> [Task]: How many lines in the listing below contain the word "size"? Reply with the number alone.
___
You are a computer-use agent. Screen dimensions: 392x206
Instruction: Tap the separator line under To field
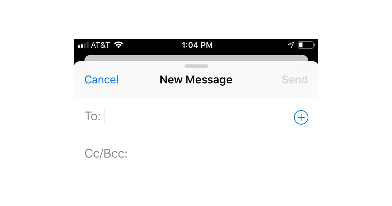coord(196,133)
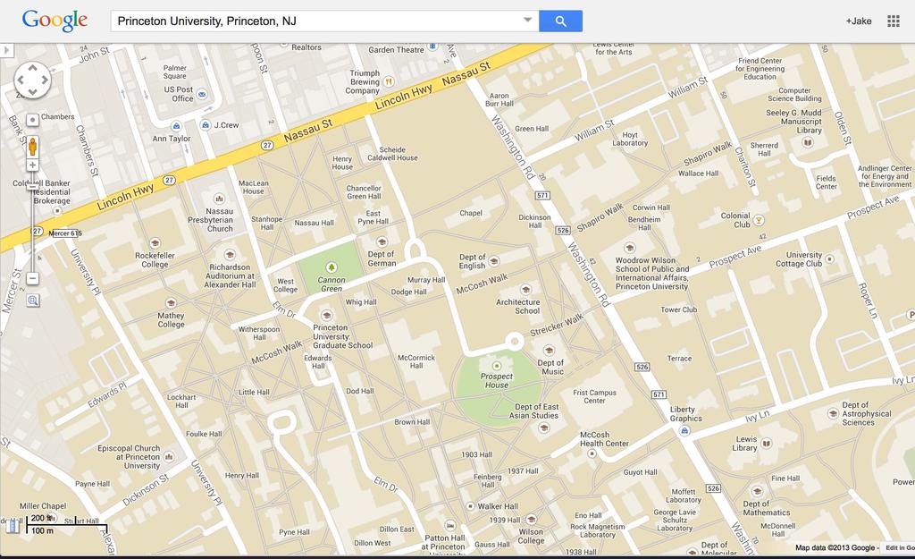Click the my-location target button
The image size is (915, 559).
pos(32,120)

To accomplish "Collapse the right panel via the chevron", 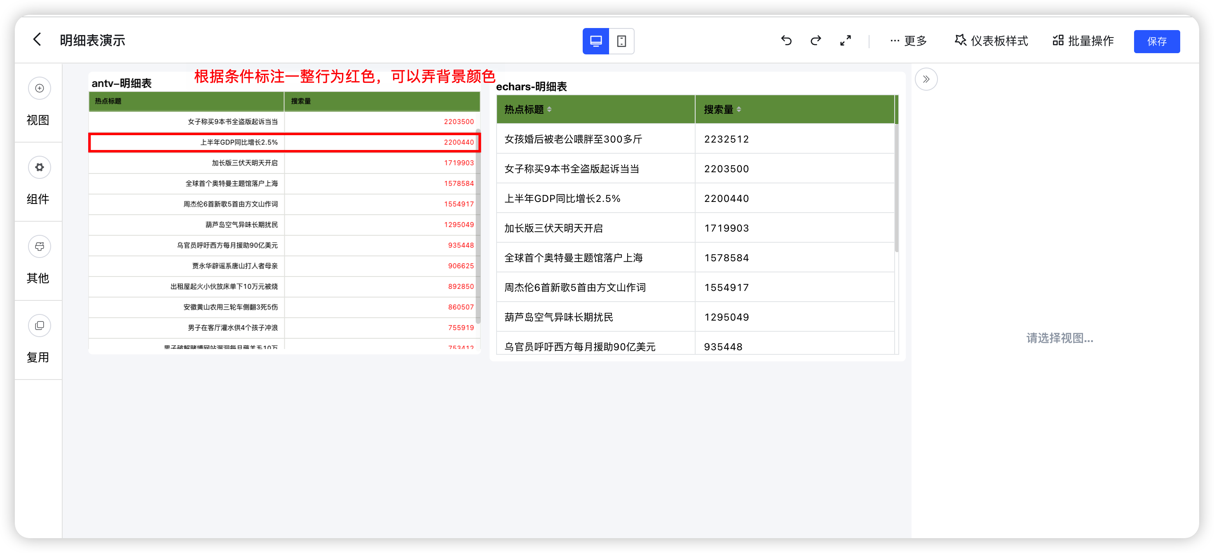I will 926,79.
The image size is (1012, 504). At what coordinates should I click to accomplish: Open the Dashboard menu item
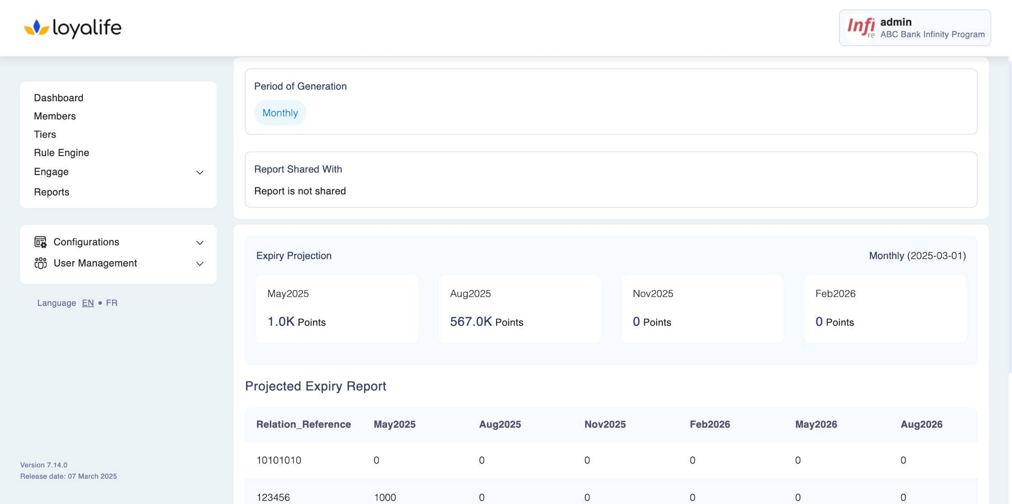58,98
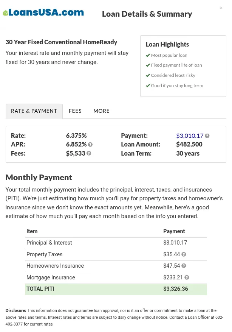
___
> [Complete answer]: 2